Day 13, 13/11/11: Discovering Spirit - Bali

Up to go snorkelling in the Java Sea this morning off Menjangan Island. The spot was breathtaking the sea a spectrum of turquoise and blue. Each shade faded and merged, like a painters' easel the colours came together.

The first snorkelling stint from the island itself was pretty special, we swam out over a mass of coral. At times the water was so shallow I was nearly scraping my stomach. Then we made our way out to the cliff, the wall where the coral shelf fell away into the dark waters below. I was entranced, above the water was stunning but this was a whole different ball park. The colours, the coral, the rock formations filled with a mass of fish were incredible. This world beneath the waves felt so alive, it was vibrant.

During the first dive I carelessly hit my ankle on some coral, immediately I sensed it had drawn blood; well actually it was a small graze but I was now swimming in a heightened state of alert. How far away can a shark smell one droplet of blood?

If the first snorkel was amazing I'm bereft of the words to describe the second one, quite simply it was in a different league. Here we again followed the wall; the point where the coral shelf dropped into the dark realms below, however this time there were far more fish. There were clusters of every colour imaginable; it was inspiring just to see the creativity of Mother Nature.

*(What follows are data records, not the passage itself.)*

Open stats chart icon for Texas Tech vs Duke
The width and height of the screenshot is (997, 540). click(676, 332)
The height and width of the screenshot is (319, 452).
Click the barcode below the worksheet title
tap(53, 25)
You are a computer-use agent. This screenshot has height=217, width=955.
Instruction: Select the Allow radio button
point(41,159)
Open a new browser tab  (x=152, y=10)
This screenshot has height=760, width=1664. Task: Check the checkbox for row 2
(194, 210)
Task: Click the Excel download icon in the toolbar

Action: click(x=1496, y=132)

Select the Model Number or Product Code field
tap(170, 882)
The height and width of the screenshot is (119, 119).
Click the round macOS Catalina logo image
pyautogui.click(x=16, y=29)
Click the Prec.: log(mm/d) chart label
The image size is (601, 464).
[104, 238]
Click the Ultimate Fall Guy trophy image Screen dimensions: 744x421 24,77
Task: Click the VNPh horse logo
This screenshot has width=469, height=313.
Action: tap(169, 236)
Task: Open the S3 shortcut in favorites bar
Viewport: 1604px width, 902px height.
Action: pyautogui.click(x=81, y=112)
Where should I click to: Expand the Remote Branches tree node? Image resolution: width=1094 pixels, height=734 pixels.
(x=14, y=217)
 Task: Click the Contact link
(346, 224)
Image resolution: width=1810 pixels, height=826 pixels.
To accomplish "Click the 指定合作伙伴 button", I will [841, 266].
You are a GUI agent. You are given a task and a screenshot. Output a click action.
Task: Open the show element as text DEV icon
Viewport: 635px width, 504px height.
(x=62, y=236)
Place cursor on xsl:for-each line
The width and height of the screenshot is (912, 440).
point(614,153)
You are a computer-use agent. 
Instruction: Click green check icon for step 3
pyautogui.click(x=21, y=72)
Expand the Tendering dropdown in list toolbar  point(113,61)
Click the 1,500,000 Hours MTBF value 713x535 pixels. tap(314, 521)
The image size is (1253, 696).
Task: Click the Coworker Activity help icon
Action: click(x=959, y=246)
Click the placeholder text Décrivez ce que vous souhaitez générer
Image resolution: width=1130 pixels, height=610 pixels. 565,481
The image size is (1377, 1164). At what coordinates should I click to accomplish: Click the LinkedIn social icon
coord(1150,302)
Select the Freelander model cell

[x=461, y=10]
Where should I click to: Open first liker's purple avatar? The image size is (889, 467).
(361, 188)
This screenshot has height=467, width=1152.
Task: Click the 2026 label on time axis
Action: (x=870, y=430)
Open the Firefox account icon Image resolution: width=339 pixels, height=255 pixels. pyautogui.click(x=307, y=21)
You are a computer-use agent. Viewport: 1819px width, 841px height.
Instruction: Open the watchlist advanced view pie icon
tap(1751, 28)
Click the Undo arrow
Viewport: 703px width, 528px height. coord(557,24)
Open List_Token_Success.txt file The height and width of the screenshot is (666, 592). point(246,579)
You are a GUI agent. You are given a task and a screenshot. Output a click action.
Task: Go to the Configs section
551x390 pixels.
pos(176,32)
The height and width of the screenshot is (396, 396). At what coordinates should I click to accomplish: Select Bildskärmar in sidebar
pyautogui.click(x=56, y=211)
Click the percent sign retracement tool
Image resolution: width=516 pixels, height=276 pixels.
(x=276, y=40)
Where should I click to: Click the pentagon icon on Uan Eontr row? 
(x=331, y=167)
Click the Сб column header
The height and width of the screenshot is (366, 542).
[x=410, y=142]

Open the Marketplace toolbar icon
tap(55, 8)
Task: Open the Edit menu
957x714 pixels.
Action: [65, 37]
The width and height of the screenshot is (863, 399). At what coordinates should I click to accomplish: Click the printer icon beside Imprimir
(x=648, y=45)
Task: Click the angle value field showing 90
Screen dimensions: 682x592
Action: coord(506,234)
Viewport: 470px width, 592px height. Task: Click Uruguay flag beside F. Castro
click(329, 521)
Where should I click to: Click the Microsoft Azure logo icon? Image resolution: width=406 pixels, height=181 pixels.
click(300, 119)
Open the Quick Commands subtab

As we swam the current seemed to get stronger; the water ranging from extremely warm to being so cool that my bones began to ache. Paula in her infinite wisdom, had decided that the hotspots must've been where I'd just peed. Jeez the thoughts people have, mind you... mental note, if that's what she's thinking then I'm most definitely not swimming behind her.

As we swam it was like connecting with a whole different world, it was magical. There was so much to focus on; the colours were all so vibrant, so inviting. At times I was slightly unnerved as away from the wall the water grew dark and bitterly cold.

As we climbed back in the boat and headed to shore the clouds looked like a cascade of giant powder puffs. As I gazed up they took on many forms, a pack of horses galloping; an approaching avalanche, the white plume of a fallen building.

Jo and I sat at the front of the boat talking about Nepal and our experience of the Himalayas. In reaching the hotel I dove straight into my outdoor shower... Tssss the sound was like steak hitting a hot pan.

As the water made contact with my backside it was like I'd been set alight, the heat intense. As I turned to look in the mirror I was horrified to see how burnt my backside and legs were. It was frightening to see such a deep shade of magenta.